═══ Materials provided ═══

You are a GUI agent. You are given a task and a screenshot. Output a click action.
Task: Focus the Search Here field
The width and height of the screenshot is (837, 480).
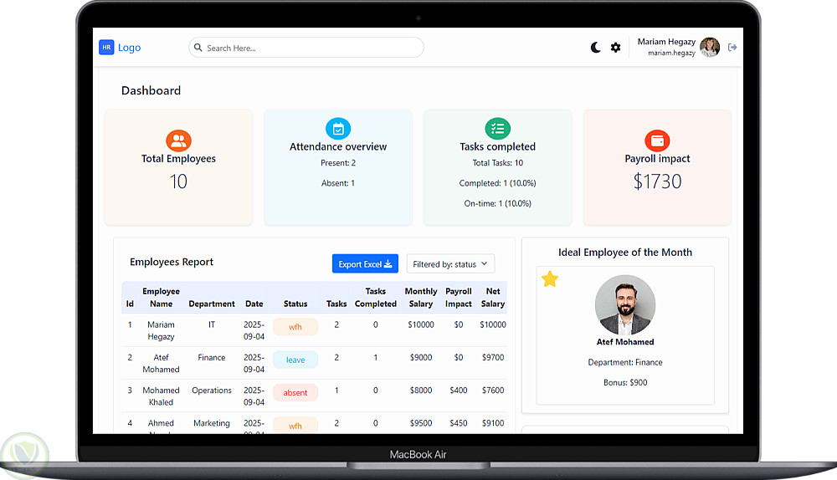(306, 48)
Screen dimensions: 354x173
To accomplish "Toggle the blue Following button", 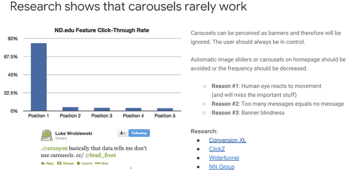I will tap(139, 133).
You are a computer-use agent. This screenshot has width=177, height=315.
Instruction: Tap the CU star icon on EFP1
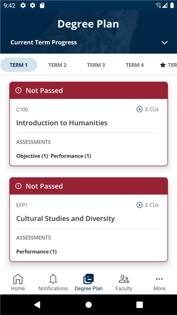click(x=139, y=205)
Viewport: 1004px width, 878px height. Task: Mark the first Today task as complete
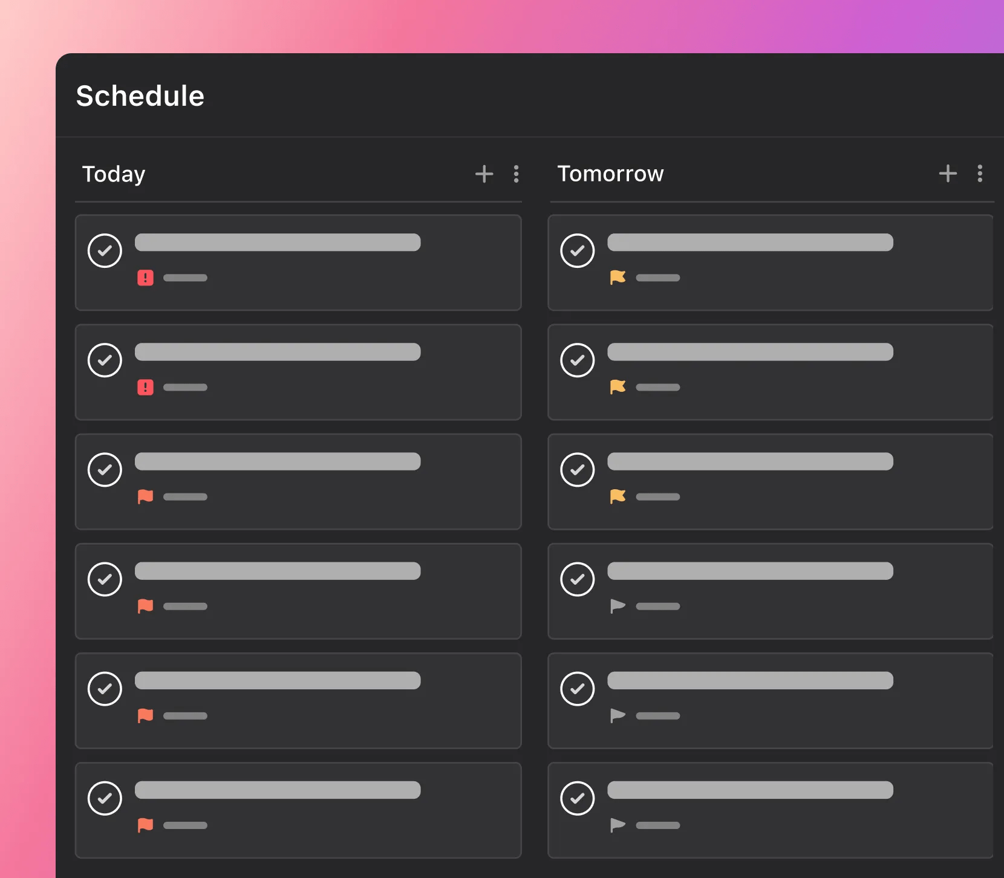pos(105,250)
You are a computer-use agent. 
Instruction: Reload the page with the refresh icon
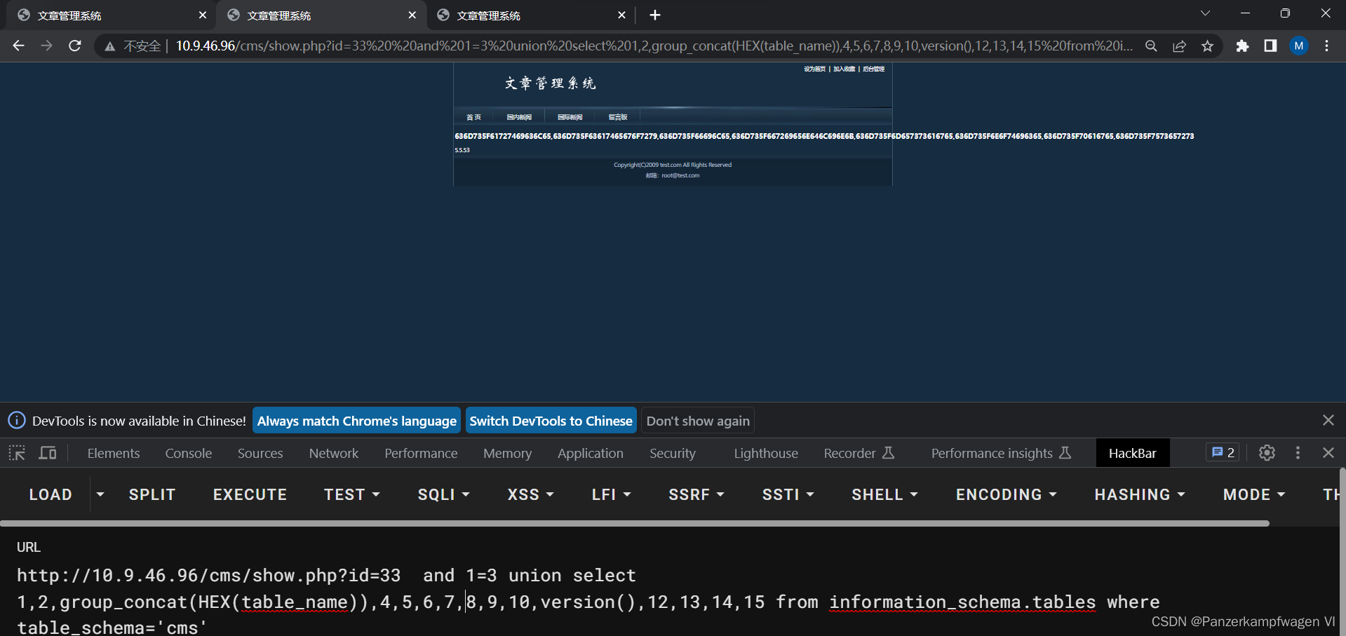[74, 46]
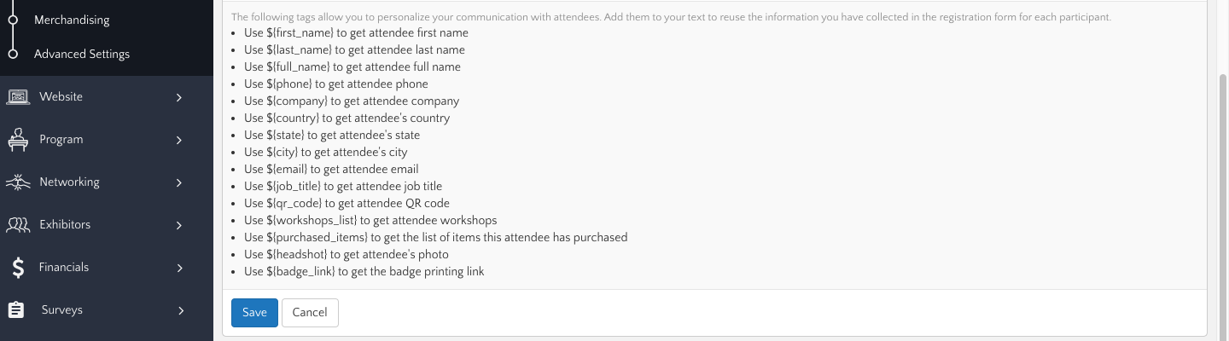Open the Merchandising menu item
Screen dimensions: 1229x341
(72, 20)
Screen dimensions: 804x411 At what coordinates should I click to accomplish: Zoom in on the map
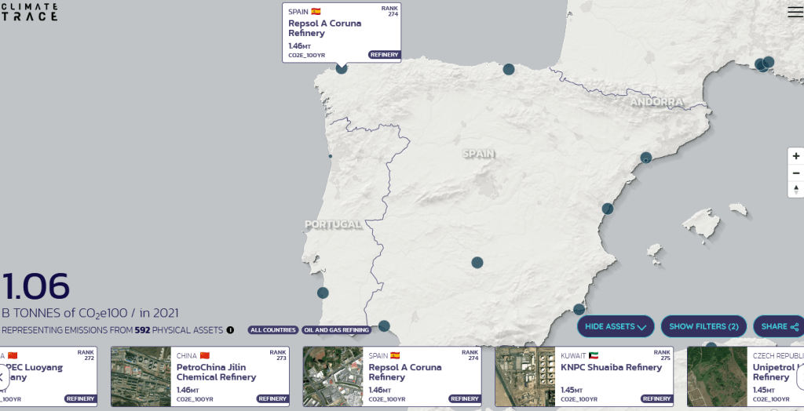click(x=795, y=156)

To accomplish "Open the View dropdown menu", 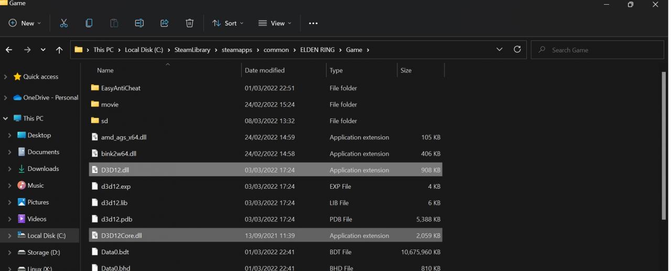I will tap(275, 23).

═══

Find every line in the records above that contains the string "Instruction", and copy each of those lines.

Instruction: Tap the CU star icon on EFP1
Instruction: Reload the page with the refresh icon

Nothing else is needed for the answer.